Alexandria: Old Colony Inn Faces Setback

Alexandria: Old Colony Inn Faces Setback

Developer and neighbors go toe-to-toe over hotel expansion.

Local residents and several members of City Council attend the July 21 Old Colony community presentation.

Local residents and several members of City Council attend the July 21 Old Colony community presentation. Photo by Vernon Miles.


Catharine Puskar, an attorney for CIA Colony Inn LLC, presents Colony Inn plans to local residents.


The center of the this alley forms the official divide between the Old Colony Inn from the nearby residents.


The Old Colony Inn in Old Town North

The Old Colony Inn in North Old Town off of the George Washington Parkway has a major upgrade planned. The two-story Best Western Hotel is planning to double its height and expand to include a restaurant on the corner.

At a community meeting held in the Old Colony Inn on July 21, representatives from the developer, CIA Colony Inn LLC, presented the new plans for the building’s architecture. However, because the property abuts a nearby residential zone, it requires a setback on a one-to-one scale with its height. While local residents have other concerns about the building, many have begun to realize that the setback is their best chance at fighting the development.

The development plans were initially unveiled at a June 17 Board of Architectural (BAR) review meeting. The BAR deferred its approval of the project until after the developer had met with local citizens to address their concerns. The staff report on the project found that it was in keeping with the scale and character of the neighborhood, even before the reductions shown at the community meeting. The BAR members, however, weren’t as confident. In response to criticism from the BAR and several citizens present at the meeting, Catharine Puskar, an attorney for the CIA Colony Inn LLC presented the reduced-scale buildings to the community.

The largest change was the scaled back fourth floor, which now consists of terraces and fewer rooms on the top floor. The chimneys and gables were also removed to slim down the building’s profile.

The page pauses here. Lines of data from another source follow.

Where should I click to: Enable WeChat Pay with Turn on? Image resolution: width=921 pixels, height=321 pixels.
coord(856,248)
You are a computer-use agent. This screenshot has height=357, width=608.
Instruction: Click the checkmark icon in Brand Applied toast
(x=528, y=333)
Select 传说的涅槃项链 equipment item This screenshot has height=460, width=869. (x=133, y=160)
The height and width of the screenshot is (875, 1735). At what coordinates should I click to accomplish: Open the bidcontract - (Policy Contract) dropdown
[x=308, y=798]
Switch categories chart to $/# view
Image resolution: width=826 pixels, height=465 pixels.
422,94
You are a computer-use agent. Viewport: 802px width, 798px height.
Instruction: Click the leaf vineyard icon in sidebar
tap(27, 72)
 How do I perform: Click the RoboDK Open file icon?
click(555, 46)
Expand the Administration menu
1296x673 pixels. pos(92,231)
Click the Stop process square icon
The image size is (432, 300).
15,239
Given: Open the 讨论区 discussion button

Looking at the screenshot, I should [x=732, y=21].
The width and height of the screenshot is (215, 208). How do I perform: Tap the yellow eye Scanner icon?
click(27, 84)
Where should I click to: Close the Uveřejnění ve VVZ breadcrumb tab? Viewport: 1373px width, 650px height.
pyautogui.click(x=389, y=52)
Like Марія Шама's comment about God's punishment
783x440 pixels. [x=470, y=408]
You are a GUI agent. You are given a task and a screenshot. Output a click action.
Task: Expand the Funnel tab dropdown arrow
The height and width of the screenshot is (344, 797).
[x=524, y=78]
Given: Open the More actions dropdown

However, while some in the audience expressed approval of the new project, others were not as enthusiastic.

“I really didn’t see any compromise on most issues,” said Ken Adam.

“It’s not perfect,” said Puskar. “Some people just don’t want a hotel, but we’re trying to listen… There were a lot of issues at the BAR, and we’ve done our best to address those. We focused on changing the mass and scale.”

However, the issue with the setback remains. While it was raised at the BAR meeting, the development is requesting a modification from the Zoning Board, which next meets on Sept. 10.

According to Maya Contreras, an urban planner for the Department of Planning and Zoning, whenever a commercial zone abuts a residential zone, one of the protections for the residences is the setback. The distance must be at least 25 feet or equal to the height of the building at its outermost level. Contreras says there are frequently modification requests in Old Town. If granted, the projects are then analyzed to minimize the impact on the nearby residences.

“The setback is the big issue,” said local resident, Morrill “Bud” Marston. “All of the comments stem from not having enough of a setback.”

Marston says he has a lot of concerns about the project, like the additional noise or the loading and offloading of the truck for the restaurant in the very narrow alleyway behind the property, but Marston says the setback issue is the most clear obstacle for the added development to the Old Colony Inn.

With its confined location, development would be unlikely to continue if he project cannot receive a modification. If the building is moved forward, it risks compromising its parking, as well as forcing the developer to demolish more and rebuild part of the property. Puskar says the plans are being resubmitted for review by the BAR in September and then to the Planning Commission and City Council in the winter.